Prompt caching (Anthropic)

What this page covers

Prompt caching lets Anthropic keep a prefix of your prompt (system message, tool definitions) in cache for ~5 minutes and serve it on subsequent calls at a fraction of the normal token cost — typically ~10% of the normal input rate for cache reads.

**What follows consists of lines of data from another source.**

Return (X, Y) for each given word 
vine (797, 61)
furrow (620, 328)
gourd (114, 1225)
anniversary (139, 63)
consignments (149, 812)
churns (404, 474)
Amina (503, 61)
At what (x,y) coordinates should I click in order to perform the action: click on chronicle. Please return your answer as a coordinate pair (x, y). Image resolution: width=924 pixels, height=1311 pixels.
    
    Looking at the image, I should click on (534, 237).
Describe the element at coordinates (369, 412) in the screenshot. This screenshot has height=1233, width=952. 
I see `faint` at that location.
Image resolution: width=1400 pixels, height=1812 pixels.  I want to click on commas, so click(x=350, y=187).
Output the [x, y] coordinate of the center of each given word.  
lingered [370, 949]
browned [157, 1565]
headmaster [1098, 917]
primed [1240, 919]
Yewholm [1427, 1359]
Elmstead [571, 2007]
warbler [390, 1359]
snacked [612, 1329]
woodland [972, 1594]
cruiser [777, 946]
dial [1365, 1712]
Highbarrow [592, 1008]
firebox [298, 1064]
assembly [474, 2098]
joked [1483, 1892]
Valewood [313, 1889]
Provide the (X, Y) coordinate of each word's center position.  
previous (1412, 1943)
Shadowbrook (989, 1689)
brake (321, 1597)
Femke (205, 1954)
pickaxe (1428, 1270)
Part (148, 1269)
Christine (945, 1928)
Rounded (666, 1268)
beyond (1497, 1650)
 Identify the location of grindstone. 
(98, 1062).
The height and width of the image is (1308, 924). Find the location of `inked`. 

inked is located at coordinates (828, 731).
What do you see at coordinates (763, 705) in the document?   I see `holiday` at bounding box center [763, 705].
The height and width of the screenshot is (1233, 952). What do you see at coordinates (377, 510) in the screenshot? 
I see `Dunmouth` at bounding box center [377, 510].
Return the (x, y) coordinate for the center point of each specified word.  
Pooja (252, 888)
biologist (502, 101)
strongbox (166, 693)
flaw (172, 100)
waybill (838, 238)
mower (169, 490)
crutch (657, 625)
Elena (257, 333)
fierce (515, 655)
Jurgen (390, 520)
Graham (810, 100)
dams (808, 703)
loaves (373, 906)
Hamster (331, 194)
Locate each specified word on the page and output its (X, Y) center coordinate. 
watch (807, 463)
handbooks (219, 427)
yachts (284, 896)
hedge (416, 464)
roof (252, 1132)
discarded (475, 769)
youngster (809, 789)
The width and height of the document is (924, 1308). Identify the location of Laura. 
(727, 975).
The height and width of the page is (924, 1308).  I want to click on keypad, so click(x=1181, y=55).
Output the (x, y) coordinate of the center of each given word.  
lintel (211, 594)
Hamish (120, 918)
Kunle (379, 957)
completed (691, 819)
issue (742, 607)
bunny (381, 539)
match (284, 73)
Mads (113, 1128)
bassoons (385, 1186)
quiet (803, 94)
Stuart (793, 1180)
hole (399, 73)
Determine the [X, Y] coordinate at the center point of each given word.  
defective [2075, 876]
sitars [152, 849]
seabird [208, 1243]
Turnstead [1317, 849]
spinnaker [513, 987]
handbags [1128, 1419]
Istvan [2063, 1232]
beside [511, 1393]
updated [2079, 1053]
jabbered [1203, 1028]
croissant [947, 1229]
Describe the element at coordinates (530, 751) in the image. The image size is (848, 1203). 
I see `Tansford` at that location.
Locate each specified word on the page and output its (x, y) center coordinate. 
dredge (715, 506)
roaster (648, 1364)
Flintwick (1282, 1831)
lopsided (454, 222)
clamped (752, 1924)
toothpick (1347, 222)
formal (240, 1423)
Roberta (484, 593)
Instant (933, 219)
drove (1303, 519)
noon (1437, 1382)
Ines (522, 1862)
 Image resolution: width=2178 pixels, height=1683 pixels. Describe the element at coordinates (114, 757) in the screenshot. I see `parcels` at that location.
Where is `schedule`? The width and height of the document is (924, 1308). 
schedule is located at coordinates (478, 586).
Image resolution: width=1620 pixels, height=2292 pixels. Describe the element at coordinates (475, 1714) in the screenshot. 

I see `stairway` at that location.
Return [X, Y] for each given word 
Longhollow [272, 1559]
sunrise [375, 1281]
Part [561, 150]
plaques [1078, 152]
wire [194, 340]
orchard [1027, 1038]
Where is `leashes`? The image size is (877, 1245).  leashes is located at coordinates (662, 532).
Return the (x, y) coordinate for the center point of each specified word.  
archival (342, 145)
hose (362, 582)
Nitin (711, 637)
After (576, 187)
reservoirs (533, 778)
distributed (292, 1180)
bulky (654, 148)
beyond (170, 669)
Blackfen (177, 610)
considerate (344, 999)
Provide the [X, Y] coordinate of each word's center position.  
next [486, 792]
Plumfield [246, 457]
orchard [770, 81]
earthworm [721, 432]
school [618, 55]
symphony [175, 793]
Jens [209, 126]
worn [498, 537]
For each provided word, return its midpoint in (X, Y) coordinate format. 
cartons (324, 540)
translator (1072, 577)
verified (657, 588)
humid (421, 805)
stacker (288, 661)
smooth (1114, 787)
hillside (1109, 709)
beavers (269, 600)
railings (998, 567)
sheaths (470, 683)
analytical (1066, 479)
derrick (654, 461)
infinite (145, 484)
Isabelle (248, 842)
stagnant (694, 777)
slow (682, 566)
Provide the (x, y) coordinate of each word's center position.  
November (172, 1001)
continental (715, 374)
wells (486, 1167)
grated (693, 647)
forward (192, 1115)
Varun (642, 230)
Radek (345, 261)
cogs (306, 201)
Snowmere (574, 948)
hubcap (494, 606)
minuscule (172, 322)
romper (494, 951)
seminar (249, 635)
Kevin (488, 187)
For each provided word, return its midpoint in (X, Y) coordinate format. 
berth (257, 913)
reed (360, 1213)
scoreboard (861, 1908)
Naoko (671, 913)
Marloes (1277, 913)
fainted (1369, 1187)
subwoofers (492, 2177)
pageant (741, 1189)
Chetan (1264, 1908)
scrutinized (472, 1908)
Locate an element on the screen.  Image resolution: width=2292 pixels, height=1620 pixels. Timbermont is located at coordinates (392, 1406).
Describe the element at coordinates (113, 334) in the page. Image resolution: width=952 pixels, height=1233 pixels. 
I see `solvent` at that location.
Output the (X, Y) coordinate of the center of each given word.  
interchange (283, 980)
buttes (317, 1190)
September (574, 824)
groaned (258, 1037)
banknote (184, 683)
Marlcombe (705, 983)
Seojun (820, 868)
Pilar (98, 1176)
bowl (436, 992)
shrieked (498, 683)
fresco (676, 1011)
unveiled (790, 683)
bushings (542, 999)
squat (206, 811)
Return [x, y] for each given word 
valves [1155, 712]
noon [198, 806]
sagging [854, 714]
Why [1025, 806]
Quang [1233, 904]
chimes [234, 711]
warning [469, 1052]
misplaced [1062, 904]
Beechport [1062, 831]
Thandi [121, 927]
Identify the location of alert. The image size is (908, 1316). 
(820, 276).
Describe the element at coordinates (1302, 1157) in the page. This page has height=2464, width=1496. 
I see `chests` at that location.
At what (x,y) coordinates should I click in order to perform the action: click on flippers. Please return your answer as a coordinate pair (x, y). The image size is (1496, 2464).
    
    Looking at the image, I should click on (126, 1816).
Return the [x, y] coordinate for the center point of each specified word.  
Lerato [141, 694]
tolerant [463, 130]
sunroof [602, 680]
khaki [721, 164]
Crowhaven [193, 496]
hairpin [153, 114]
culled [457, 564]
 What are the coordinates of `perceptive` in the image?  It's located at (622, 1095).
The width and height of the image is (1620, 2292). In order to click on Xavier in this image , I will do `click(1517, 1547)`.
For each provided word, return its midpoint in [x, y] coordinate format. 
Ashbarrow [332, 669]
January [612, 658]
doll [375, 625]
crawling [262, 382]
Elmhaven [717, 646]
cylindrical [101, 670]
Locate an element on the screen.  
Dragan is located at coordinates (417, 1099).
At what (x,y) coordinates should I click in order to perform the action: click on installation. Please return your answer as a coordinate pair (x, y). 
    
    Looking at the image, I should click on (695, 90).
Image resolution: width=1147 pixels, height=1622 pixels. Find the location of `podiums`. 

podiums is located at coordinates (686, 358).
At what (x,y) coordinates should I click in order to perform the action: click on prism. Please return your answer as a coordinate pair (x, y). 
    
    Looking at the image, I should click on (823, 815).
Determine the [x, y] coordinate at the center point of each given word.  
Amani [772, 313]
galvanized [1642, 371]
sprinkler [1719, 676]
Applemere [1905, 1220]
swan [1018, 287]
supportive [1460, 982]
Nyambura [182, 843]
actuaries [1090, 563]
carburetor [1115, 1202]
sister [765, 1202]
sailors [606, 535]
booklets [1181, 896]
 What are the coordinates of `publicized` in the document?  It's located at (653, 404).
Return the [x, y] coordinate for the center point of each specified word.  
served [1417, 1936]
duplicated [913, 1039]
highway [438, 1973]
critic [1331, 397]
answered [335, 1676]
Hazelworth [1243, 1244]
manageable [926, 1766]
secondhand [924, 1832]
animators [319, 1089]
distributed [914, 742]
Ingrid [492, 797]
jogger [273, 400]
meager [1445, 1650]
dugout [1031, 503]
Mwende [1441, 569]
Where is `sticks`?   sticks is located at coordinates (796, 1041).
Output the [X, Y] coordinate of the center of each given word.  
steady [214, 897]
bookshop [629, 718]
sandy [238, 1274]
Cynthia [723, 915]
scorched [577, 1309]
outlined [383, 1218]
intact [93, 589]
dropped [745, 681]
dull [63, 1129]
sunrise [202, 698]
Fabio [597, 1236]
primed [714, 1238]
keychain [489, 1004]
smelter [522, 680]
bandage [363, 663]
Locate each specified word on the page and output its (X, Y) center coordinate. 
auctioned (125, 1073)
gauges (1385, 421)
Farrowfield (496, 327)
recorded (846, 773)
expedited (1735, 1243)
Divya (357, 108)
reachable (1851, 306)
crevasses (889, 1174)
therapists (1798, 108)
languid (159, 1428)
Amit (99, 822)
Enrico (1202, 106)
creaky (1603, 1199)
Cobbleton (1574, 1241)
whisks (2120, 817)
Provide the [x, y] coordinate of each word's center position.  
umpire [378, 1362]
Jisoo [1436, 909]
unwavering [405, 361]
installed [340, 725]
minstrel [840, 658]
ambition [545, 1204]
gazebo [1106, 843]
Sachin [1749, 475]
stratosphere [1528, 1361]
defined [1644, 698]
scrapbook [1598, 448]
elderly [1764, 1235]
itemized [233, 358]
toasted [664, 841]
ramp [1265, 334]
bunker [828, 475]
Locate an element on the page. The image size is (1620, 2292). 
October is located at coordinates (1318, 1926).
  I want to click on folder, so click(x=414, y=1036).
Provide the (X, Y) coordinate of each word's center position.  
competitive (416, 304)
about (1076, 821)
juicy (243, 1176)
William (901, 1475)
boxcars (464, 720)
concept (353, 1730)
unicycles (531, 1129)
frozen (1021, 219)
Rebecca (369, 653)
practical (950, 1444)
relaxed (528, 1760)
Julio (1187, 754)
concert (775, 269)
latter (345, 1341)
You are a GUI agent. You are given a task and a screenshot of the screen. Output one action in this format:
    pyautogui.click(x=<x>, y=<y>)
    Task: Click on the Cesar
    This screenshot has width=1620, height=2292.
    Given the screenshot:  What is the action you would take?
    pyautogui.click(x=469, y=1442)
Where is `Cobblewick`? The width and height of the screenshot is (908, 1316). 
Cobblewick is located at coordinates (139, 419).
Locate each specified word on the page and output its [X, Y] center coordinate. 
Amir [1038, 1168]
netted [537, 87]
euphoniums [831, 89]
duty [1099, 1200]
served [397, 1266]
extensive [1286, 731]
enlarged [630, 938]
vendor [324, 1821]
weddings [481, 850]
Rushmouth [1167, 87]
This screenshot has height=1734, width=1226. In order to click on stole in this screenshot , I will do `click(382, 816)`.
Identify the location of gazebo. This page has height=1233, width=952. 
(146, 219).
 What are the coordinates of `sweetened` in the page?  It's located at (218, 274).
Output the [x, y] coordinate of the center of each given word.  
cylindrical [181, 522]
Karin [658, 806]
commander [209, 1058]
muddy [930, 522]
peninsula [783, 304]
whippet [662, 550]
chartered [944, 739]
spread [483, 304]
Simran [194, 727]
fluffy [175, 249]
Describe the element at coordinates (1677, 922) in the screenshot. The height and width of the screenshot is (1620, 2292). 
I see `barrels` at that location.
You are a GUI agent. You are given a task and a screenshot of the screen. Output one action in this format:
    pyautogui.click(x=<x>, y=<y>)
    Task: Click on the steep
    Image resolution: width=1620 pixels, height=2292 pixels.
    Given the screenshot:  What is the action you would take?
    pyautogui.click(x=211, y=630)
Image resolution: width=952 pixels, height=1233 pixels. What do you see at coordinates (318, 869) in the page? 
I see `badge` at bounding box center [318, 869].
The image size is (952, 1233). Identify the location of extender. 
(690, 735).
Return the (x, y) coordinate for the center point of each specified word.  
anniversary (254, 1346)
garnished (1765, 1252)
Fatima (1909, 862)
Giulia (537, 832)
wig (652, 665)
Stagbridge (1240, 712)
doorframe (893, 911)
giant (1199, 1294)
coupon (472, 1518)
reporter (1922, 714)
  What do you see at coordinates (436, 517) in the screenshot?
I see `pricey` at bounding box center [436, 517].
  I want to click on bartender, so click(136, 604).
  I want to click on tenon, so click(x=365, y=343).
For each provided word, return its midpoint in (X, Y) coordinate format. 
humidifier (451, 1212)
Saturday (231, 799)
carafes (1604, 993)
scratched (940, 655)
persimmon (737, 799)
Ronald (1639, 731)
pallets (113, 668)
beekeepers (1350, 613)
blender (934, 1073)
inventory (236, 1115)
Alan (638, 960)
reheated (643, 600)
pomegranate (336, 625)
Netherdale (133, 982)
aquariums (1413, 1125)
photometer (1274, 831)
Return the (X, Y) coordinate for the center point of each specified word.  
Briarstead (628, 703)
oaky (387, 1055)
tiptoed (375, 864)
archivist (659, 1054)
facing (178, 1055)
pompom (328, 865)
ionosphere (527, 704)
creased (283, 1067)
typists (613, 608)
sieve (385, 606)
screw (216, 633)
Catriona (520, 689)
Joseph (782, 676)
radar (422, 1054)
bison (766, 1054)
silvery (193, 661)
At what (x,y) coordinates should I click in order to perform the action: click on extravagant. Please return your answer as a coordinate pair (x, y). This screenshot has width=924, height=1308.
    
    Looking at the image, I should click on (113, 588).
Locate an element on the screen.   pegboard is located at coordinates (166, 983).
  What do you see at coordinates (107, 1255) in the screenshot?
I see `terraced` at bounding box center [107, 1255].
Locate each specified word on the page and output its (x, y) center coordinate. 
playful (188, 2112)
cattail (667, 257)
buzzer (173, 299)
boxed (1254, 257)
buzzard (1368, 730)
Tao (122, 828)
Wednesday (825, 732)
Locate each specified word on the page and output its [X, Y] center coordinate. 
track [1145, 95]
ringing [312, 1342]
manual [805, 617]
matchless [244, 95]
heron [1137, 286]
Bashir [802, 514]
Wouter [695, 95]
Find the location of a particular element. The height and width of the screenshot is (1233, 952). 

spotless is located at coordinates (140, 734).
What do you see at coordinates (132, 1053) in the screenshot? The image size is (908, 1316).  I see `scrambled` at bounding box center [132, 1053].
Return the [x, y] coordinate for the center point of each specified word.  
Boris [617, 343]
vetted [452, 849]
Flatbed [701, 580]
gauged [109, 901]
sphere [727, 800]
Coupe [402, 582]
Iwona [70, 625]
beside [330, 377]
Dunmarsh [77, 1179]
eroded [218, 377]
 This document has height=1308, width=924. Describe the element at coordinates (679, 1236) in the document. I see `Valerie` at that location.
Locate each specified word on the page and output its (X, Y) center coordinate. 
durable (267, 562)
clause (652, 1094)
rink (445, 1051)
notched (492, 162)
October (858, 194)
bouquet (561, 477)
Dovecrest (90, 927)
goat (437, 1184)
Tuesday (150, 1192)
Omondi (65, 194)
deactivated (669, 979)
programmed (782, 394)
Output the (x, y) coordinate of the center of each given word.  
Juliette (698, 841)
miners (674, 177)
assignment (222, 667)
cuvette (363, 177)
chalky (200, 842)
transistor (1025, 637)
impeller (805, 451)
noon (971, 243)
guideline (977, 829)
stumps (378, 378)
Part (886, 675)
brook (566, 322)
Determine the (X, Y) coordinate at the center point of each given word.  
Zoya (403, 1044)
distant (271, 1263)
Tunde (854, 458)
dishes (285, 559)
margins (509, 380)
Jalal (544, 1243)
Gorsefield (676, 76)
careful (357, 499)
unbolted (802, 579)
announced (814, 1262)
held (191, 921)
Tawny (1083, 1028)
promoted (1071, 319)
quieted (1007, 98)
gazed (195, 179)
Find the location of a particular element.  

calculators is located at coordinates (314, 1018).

NucleusIQ exposes this through two simple knobs on AnthropicLLMParams — cache_system=True and cache_tools=True — and surfaces the cache effect on every LLMCallRecord via cache_read_input_tokens / cache_creation_input_tokens.

When to use it

Prompt caching pays off whenever the same prefix is sent multiple times within a 5-minute window:

🔁 Agents with long system prompts that run multiple tasks in a session.
🧰 Tool-heavy agents with large tool catalogs (think MCP-style adapters).
📚 Document-grounded agents that prepend the same source corpus / schema to every call.

Floor: ~1024 tokens

Anthropic only caches prefixes of ≥ 1024 prompt tokens. Anything shorter is served from the normal path without billing benefit.

How to enable it

from nucleusiq_anthropic import AnthropicLLMParams, BaseAnthropic

llm = BaseAnthropic(
    model_name="claude-sonnet-4-5-20250929",
    async_mode=True,
    llm_params=AnthropicLLMParams(
        cache_system=True,   # add cache_control to the system prompt
        cache_tools=True,    # add cache_control to the LAST tool definition
    ),
)

Under the hood, NucleusIQ:

Promotes a plain-string system prompt into a block list and attaches cache_control: {"type": "ephemeral"}.
Adds cache_control: {"type": "ephemeral"} to the last tool definition when cache_tools=True (Anthropic caches everything up to the marked block).
Strips the private _cache_system / _cache_tools keys before reaching the SDK's messages.create.

Reading the cache effect

With enable_tracing=True, every LLMCallRecord exposes the cache split:

for rec in result.llm_calls:
    print(
        f"round={rec.round}  prompt={rec.prompt_tokens:>5} "
        f"cache_read={rec.cache_read_input_tokens:>5} "
        f"cache_create={rec.cache_creation_input_tokens:>5} "
        f"stop_reason={rec.stop_reason}"
    )

Typical pattern across two calls with cache_system=True:

Call	`prompt_tokens`	`cache_creation_input_tokens`	`cache_read_input_tokens`
1 (cache miss / create)	1 851	1 830	0
2 (cache hit)	1 851	0	1 830

→ on call 2, ~99% of the prompt is billed at the cache-read rate.

Live demo

examples/agents/11_anthropic_prompt_caching.py in the monorepo runs exactly this pattern with a 9 780-character system prompt and prints the per-call cache token split. Verified live against claude-sonnet-4-5-20250929 during the v0.7.12 release.

Live integration test

@pytest.mark.asyncio
async def test_live_prompt_caching_reads_cache_on_second_call() -> None:
    llm = BaseAnthropic(
        model_name="claude-sonnet-4-5-20250929",
        async_mode=True,
        llm_params=AnthropicLLMParams(cache_system=True),
    )
    r1 = await llm.call(..., messages=[...long system + q1...])
    r2 = await llm.call(..., messages=[...long system + q2...])
    assert (
        r1.usage.cache_creation_input_tokens
        + r2.usage.cache_creation_input_tokens
        + r1.usage.cache_read_input_tokens
        + r2.usage.cache_read_input_tokens
    ) > 0

Lives at src/providers/llms/anthropic/tests/integration/test_anthropic_phase_b_live.py::test_live_prompt_caching_reads_cache_on_second_call.

Caveats

Cache TTL is short

Anthropic's cache TTL is ~5 minutes from the last access. Cache hits across longer-lived sessions need a heartbeat / keep-warm strategy.

Cache key includes everything before the breakpoint

Changing any token in the system prompt or any tool definition before the cache_control marker invalidates the cache. Sort your tool catalog deterministically before passing it to the agent so that re-ordering doesn't bust the cache.